SELECTED EXCERPT ->
--- start ---

Date of Award
1-1-2019
Document Type
Dissertation
Degree Name
Ph.D.
Organizational Unit
Morgridge College of Education, Curriculum and Instruction
First Advisor
Maria Del Carmen Salazar, Ph.D.
Keywords
Charter schools, Community-based research, Critical indigenous methodology, Decolonization, Professional development, Tribal critical race theory
Abstract
Conventional research in the social sciences roots itself in the colonial surmise behind the supremacist ideologies of Western and White knowledge, ways of living, people, and institutions. The well-established hegemony of the Western positivist research paradigm encourages a paternalistic and asymmetrical researcher-researched relationship, which reserves “legitimate” knowledge creation for an elite few. In this way, research traditions have largely functioned to uphold the status quo, especially when conducted with Indigenous peoples. Community-based research challenges the positivist empire by emphasizing community knowledge in researcher-community collaborations for the sake of taking action on community-identified issues. Mutually-beneficial researcher-community partnerships are especially relevant to research with Indigenous communities, who continue to fight marginalizing policies and practices in their fight for self-determination and tribal sovereignty. This critical case study highlights community voices as it tells the story of a CBR venture with non-Indigenous researchers and a school serving a Navajo community. Critical Indigenous Research Methodology (CIRM) (Brayboy et al., 2012) guided the process and findings illustrate the potential of CIRM to support CBR that: (a) disrupts rigid institutional norms; and (b) integrates IWOK. Implications for schools, researchers, and communities are outlined.

--- end ---

DATASET ROWS ->

--- start ---

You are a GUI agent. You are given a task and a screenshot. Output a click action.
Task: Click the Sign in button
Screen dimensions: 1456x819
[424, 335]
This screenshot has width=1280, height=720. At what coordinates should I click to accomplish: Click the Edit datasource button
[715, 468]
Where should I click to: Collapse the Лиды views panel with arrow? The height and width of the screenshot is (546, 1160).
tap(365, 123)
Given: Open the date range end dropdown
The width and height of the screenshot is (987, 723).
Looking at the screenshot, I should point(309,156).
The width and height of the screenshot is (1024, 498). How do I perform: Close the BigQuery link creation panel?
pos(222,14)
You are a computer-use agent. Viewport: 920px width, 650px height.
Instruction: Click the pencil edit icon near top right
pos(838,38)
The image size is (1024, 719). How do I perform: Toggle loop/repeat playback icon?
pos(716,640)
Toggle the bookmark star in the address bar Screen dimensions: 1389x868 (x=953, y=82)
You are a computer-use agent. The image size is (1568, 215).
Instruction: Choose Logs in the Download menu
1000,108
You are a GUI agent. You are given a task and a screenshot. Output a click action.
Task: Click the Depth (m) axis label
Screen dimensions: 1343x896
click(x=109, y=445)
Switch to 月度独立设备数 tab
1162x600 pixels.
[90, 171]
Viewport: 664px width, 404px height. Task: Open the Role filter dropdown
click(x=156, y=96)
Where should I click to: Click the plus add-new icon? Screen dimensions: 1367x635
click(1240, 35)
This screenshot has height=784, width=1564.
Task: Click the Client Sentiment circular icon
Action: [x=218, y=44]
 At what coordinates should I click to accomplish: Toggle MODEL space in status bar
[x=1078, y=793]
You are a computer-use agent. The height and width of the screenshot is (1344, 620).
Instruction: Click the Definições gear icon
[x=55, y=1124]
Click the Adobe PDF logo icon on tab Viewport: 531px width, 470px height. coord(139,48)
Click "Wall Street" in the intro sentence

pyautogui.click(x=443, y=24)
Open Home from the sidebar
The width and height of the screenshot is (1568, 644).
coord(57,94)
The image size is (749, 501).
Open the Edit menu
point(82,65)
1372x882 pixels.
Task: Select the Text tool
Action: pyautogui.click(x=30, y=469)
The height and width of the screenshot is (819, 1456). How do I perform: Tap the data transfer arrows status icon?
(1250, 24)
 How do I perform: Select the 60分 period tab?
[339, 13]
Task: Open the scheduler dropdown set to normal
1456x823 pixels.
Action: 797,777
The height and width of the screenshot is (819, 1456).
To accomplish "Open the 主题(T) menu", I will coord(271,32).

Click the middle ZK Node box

--- end ---

OBJECTIVES ->
- a) List the keywords given in the dissertation record.
- b) Reproduce word for word the part of the dissertation record that opens with the words containing "Date of Award" and closes with "Carmen Salazar, Ph.D.".

FINAL RESULTS ->
- a)
Charter schools
Community-based research
Critical indigenous methodology
Decolonization
Professional development
Tribal critical race theory

- b)
Date of Award
1-1-2019
Document Type
Dissertation
Degree Name
Ph.D.
Organizational Unit
Morgridge College of Education, Curriculum and Instruction
First Advisor
Maria Del Carmen Salazar, Ph.D.